### THE TASK
Extend the abstract on gypsy moth virus transmission, picking up after its final sentence.

___ DOCUMENT EXTRACT

Transmission of the gypsy moth nuclear polyhedrosis virus: Theory and experiment
We used the nuclear polyhedrosis virus (LdNPV) of the gypsy moth, Lymantria dispar (Lepidoptera: Lymantriidae), to test a basic assumption of most models of disease dynamics; that the rate of horizontal transmission is directly proportional to the product of the densities of healthy larvae and virus. We made measurements of virus transmission, using small-scale experiments in bags on red oak (Quercus rubra) and black oak (Q. velutina) and observed a decline in the transmission constant as the densities of both healthy larvae and pathogen increased. We hypothesized two possibilities for the non-linearity observed in this system: (1) pathogen inhibition via the effects of induced foliage chemistry and (2) the effect of spatial heterogeneity of LdNPV (pathogen clumping effects).
Previous work has linked larval damage on oak foliage to subsequently higher levels of tannins in damaged leaves; and laboratory bioassays have linked higher levels of tannins to a decrease in mortality caused by LdNPV. We damaged LdNPV-contaminated oak foliage using larvae, then bioassayed foliage with test larvae and measured tannins in damaged leaves. None of the experiments showed significant effects of foliage damage on mortality of test larvae or tannin content of damaged leaves, and we concluded that induced foliage responses cannot explain non-linearity of transmission in our previous work, or transmission dynamics in the field.

______
___ DATA

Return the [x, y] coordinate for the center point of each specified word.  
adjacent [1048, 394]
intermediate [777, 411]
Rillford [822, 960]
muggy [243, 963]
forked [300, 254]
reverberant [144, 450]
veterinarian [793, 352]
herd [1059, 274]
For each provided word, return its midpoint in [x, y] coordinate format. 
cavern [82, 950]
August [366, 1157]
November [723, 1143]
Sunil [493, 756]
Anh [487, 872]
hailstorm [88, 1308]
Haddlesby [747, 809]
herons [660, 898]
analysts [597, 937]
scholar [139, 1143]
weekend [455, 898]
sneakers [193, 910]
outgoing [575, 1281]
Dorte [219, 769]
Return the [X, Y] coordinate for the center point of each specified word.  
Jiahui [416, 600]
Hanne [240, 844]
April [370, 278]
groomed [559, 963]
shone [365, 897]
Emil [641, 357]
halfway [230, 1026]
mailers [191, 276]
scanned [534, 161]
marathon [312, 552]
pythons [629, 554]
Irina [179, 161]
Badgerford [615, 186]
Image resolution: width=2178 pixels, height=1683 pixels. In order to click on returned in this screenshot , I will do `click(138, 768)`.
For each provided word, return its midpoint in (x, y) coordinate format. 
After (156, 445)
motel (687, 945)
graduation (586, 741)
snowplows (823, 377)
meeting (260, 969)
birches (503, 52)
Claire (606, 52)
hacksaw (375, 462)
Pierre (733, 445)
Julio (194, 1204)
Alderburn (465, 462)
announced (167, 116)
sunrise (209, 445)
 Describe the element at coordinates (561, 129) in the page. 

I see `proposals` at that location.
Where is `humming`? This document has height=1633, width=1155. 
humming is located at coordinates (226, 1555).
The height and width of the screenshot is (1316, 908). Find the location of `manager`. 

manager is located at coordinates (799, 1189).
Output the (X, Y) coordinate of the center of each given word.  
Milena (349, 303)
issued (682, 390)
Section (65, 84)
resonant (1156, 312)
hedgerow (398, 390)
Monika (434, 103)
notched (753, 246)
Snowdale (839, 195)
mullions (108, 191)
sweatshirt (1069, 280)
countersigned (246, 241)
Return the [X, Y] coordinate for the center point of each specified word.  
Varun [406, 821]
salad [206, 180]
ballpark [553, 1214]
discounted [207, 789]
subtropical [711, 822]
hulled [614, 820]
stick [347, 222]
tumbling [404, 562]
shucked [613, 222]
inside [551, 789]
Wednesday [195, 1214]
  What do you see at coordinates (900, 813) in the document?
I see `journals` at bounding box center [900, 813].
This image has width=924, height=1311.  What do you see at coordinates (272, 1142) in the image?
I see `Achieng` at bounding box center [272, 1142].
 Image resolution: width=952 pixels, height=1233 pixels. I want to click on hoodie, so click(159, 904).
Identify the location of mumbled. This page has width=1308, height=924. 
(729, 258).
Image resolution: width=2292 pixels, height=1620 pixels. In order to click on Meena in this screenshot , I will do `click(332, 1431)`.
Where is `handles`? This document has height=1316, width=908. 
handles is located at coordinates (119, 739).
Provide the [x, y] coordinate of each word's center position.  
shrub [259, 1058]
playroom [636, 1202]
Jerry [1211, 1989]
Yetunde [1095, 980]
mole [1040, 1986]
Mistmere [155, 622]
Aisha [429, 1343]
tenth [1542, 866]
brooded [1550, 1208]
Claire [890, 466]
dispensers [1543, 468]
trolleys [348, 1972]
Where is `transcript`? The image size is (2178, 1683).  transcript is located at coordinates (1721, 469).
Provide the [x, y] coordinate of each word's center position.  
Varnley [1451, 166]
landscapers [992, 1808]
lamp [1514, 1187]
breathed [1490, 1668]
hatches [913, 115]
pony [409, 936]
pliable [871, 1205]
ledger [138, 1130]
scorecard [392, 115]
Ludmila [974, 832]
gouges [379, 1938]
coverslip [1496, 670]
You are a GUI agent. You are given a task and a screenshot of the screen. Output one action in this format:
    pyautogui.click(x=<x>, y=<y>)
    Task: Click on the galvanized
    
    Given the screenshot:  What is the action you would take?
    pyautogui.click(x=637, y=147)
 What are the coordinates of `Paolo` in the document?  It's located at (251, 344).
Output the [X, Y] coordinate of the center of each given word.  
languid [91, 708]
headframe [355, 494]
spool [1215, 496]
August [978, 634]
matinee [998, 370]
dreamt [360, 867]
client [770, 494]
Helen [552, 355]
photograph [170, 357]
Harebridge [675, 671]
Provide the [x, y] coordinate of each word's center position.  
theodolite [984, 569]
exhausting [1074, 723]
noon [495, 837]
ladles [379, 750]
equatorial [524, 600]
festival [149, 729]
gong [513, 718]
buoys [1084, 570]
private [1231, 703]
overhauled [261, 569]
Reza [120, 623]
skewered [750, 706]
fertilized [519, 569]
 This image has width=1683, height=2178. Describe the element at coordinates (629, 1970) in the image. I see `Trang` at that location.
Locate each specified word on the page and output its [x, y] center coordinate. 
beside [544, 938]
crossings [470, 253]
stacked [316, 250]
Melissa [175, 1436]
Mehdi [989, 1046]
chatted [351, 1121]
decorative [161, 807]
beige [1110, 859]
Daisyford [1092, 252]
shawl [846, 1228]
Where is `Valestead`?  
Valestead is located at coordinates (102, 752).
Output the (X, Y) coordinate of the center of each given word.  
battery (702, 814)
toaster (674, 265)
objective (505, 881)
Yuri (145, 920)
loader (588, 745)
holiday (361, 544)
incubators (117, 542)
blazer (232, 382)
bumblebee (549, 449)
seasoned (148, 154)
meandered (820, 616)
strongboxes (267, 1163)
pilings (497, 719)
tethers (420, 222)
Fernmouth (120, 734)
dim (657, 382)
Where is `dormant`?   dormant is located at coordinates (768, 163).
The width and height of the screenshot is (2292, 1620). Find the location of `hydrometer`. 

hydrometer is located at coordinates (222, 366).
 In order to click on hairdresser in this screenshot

______

### RESULT OF THIS TASK
To evaluate the role of pathogen clumping in transmission dynamics, we redefined parameters of the host-parasitoid model of Nicholson and Bailey (1935) for use in the gypsy moth-LdNPV system: a relationship between the assumptions of this model and the continuous time Anderson-May model was described. Using a version of this discrete-time model incorporating spatial heterogeneity, we observed transmission dynamics similar to those in field experiments.
To evaluate safety issues in use of genetically altered baculoviruses as insecticides, we field-tested LdNPV that had been genetically-engineered for non- persistence. The EV was released in a forest setting, and did not persist or spread past the first year of release. Concerns regarding movement of baculoviruses were also addressed in experiments exploring the action of rainfall on the translocation of LdNPV.